Antelope Valley bridges still not repaired
Four Antelope Valley bridges that are cracking and spalling still have not been repaired by the city since the damage was reported in January. But soon they will be.
Kris Humphrey, the public works employee who has overseen the Antelope Valley Project in recent years, said the city recently received approval from the state Department of Roads to issue contractors a “notice to proceed” with repair work, which is expected to cost between $250,000 and $270,000. (Talk about bureaucracy, huh?) Those notices went out Friday and then the city will work with contractors “to develop the specific schedule for the repairs,” Humphrey said.
The Antelope Valley bridges spanning O, P, Q and N streets have evidence of spalling — concrete cracking and falling away — even though the oldest of them just opened in July 2007. The $246 million Antelope Valley Project was designed to control flooding, revitalize older neighborhoods and improve transportation in the heart of Lincoln, along Antelope Creek. The project includes six miles of roads, two miles of creek channel improvements, 12 street bridges, three rail bridges and three pedestrian bridges.
But this year the already-over-budget Antelope Valley Project was tarnished when the city had to close its bike trails after a piece of concrete fell from the O Street bridge. The trails were later reopened.
And now, eight months later, it’s still not clear who’s responsible. When asked who will pay for the repairs, Humphrey said, “we are still under discussion and our intention is to do all in our power to ensure that the contractors and consultants responsible pay for the cost of repairing the bridges.”
It’s not easy to determine, since the bridges were designed, built and inspected by a myriad of consultants and subconsultants. As Humphrey said, “There is not a clear cut division of responsibility between the consultant and contractor.”
Hawkins Construction Co. was the primary contractor on two of the bridges and United Contractors, Inc. and Park Construction were the prime contractors on the other two bridges.

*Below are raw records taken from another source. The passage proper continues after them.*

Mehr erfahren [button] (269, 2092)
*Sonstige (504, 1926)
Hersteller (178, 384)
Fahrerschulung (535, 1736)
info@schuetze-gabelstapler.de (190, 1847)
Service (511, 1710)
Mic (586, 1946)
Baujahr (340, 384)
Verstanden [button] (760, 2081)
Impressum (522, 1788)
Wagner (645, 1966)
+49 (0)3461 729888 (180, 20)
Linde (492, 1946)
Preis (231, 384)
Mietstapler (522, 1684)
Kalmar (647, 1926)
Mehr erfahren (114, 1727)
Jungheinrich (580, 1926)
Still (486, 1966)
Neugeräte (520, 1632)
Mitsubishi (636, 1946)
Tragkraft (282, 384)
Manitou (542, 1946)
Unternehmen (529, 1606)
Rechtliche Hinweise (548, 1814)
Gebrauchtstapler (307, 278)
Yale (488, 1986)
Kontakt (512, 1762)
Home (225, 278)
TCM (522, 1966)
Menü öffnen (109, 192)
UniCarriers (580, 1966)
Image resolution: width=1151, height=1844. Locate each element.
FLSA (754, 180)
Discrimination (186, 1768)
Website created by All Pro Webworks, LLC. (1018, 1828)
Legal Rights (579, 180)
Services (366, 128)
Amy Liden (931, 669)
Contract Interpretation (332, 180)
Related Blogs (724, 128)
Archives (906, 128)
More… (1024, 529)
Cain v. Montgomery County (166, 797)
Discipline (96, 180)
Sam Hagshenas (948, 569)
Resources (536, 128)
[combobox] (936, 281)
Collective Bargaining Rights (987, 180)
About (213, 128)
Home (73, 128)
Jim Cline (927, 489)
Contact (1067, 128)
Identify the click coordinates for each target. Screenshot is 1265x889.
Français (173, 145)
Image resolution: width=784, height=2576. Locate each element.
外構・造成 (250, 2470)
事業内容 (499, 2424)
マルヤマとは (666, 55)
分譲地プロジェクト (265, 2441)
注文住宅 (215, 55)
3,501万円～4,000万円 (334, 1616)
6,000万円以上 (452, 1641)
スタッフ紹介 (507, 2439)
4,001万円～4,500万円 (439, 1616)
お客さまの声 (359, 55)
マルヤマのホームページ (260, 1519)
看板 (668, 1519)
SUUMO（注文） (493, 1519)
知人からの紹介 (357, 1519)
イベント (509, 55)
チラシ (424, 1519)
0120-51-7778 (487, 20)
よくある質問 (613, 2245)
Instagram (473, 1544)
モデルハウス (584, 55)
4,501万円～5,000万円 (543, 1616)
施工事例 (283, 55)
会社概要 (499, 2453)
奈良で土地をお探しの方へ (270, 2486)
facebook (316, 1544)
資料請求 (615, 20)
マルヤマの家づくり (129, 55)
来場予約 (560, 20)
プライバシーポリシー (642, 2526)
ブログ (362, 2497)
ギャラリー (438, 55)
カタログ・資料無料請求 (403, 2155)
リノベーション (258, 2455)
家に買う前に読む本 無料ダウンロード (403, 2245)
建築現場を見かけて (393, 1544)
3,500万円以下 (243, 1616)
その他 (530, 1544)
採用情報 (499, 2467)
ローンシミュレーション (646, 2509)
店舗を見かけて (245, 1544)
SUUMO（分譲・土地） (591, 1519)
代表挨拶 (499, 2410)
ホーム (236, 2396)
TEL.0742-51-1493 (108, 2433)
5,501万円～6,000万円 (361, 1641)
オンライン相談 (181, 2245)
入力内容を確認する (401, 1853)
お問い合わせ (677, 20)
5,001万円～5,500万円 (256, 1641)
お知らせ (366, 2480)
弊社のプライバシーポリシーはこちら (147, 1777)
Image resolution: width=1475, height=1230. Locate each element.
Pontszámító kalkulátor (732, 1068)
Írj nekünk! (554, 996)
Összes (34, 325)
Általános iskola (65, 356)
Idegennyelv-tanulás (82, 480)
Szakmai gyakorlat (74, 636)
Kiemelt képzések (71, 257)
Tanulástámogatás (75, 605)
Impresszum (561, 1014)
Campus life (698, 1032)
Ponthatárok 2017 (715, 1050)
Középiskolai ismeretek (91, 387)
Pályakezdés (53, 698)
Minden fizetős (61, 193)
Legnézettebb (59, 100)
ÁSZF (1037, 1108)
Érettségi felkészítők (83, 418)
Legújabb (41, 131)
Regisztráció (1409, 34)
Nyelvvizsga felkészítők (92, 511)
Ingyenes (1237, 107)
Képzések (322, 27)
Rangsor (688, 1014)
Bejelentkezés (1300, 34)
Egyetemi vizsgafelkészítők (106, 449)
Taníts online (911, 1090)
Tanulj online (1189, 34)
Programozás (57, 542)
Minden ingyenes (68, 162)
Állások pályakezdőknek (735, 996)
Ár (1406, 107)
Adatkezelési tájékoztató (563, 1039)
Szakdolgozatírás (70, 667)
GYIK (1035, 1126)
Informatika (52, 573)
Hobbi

The company in charge of both design and engineering for all of the bridges was Parsons Brinckerhoff of New York — one of the world’s largest transportation engineering companies. PB’s design subcontractors were engineering firm Olsson Associates, Erickson Sullivan (which did aesthetics like lights) and HWS Consulting. PB’s construction subcontractors were Olsson Associates, The Schemmer Associates and HWS.